--- TASK BRIEF ---
Report every line from the following entries that contains the string "picker".

--- DATASET ENTRIES ---
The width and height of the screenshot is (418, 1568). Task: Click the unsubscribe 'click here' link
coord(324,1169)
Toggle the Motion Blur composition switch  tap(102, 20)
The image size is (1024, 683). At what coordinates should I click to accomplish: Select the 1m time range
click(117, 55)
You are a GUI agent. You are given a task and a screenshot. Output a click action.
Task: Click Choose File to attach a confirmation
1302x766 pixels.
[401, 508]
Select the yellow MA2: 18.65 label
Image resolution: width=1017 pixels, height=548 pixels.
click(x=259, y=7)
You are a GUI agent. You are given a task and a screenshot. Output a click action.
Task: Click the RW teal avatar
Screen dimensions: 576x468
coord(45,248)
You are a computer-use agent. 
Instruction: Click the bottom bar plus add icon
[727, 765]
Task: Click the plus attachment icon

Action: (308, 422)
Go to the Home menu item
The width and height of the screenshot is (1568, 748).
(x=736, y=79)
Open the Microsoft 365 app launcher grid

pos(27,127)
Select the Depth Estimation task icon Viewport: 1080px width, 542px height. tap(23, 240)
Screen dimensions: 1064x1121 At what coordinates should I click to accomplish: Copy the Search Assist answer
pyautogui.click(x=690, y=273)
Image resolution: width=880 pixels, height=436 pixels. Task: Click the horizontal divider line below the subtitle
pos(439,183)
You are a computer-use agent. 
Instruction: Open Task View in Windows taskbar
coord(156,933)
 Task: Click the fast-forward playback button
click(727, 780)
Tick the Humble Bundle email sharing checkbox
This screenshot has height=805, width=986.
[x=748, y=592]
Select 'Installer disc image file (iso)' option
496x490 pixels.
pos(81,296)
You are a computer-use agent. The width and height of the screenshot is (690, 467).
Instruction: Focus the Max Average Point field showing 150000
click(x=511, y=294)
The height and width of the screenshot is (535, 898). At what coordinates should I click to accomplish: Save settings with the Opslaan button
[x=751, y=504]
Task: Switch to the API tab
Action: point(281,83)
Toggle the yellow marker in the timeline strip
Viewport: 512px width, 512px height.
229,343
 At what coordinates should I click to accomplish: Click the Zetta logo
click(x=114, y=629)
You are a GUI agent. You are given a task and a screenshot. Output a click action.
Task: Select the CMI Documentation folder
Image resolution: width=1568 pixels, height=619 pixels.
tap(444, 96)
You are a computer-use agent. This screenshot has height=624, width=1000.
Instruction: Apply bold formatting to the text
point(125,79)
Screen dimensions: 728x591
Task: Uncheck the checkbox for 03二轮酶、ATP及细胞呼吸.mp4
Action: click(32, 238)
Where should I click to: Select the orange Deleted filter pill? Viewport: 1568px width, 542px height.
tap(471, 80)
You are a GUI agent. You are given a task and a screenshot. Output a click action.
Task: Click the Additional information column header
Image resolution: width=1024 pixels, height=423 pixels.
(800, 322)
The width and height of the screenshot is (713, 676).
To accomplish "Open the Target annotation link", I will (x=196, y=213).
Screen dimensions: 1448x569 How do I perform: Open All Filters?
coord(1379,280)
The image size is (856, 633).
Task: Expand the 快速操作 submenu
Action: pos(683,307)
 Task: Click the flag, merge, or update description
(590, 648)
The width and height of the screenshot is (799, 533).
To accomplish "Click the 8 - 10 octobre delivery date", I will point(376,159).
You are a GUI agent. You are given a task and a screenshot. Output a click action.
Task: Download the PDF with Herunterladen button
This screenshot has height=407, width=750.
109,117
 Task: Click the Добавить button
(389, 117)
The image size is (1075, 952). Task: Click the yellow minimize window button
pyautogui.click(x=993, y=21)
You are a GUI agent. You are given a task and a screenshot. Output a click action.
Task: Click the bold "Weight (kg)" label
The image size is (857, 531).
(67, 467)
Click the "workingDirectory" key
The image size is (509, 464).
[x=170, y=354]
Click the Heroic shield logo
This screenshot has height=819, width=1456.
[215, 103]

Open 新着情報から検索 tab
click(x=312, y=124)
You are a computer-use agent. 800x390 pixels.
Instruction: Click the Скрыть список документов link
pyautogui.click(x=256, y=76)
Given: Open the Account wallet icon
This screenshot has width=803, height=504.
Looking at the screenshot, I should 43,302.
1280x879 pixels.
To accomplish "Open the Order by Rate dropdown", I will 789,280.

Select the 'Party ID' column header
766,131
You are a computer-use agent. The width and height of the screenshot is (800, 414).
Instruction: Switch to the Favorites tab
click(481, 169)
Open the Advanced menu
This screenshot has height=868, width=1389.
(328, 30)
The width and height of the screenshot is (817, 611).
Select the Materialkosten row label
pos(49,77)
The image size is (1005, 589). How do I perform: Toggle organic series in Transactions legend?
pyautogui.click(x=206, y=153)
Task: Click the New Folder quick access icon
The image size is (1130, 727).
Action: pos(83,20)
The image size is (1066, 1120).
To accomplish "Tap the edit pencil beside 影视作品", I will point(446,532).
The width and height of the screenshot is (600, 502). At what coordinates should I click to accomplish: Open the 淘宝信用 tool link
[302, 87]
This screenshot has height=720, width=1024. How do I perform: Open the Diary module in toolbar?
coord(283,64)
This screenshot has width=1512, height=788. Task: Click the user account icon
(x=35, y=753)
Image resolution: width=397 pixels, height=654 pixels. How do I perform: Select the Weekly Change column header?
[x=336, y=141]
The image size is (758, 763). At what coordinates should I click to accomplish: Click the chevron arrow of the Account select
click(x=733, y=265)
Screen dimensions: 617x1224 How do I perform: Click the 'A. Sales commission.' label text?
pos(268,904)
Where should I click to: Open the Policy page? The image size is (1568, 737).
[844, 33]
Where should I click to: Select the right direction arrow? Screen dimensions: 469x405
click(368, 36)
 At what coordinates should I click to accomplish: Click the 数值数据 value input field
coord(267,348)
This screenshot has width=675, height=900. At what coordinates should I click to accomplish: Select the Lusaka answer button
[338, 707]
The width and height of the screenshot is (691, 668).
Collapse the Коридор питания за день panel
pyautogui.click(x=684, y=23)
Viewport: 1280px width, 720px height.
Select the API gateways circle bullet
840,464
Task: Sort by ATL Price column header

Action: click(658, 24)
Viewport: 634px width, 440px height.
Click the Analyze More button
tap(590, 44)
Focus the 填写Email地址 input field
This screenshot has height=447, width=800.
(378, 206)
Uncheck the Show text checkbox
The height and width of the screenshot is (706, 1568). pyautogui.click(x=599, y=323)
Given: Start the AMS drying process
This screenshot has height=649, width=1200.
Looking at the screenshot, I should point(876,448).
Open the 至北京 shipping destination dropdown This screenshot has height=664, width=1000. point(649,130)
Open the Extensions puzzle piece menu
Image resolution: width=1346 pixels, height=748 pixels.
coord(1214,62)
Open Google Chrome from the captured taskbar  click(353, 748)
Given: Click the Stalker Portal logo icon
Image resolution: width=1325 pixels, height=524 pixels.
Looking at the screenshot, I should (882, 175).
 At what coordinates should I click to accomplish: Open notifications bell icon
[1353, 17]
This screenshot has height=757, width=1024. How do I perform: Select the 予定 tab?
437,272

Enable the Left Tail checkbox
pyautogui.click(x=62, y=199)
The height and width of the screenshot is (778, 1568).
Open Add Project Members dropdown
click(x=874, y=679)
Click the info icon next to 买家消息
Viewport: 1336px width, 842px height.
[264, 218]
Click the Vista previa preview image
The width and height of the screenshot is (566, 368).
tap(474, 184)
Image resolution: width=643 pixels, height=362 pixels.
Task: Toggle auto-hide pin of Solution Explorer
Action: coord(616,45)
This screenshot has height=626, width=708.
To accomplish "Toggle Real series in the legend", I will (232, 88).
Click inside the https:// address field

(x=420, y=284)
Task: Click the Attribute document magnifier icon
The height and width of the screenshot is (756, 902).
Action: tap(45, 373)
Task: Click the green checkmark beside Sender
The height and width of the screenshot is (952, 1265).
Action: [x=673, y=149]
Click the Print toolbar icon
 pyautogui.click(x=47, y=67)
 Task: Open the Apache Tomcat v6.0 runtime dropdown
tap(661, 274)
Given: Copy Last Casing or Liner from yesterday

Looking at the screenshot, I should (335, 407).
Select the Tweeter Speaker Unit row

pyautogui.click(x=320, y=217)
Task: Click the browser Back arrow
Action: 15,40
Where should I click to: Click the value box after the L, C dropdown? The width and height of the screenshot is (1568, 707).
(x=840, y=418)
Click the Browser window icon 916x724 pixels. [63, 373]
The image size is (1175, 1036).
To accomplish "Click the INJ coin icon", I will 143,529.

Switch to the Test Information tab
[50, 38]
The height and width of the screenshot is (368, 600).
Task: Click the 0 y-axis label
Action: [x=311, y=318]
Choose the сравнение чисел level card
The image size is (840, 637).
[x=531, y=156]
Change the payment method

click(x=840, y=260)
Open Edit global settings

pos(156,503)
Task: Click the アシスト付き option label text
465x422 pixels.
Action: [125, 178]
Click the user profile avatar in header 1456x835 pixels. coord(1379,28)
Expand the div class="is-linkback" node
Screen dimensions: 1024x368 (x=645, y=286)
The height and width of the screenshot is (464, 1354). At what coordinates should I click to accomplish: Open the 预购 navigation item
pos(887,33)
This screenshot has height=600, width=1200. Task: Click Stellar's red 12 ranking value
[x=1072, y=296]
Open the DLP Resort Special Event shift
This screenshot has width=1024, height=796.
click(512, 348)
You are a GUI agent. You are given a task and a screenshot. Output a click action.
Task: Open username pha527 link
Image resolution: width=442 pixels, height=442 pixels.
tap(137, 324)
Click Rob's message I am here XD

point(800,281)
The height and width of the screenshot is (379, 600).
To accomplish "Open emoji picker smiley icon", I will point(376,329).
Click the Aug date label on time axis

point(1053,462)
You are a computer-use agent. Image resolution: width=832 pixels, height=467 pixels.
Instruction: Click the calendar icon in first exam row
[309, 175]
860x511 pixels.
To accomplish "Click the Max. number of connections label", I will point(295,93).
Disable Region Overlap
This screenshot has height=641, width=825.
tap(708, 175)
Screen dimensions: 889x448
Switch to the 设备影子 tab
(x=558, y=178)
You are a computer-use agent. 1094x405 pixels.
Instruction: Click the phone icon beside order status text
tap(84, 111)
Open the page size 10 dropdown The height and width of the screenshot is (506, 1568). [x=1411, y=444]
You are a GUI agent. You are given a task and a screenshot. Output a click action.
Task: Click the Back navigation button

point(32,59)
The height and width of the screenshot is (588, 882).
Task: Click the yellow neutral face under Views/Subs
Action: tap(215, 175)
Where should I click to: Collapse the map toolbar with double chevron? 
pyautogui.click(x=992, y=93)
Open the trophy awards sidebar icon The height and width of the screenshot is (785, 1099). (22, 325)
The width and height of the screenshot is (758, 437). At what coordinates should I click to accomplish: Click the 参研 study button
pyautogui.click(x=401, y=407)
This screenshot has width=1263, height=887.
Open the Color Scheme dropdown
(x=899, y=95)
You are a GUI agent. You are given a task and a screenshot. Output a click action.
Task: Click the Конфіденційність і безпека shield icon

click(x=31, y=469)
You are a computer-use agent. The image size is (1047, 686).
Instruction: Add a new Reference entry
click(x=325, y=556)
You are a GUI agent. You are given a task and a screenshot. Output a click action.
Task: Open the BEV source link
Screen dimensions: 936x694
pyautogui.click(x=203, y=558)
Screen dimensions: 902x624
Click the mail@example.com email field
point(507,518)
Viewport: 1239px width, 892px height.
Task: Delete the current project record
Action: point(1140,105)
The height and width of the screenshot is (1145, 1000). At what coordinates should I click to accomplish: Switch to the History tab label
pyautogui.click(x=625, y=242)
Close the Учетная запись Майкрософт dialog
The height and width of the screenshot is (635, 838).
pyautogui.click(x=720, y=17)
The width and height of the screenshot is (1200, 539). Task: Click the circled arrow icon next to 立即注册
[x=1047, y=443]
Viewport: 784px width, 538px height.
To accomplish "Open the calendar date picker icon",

--- EXPECTED OUTPUT ---
To accomplish "Open emoji picker smiley icon", I will point(376,329).
To accomplish "Open the calendar date picker icon",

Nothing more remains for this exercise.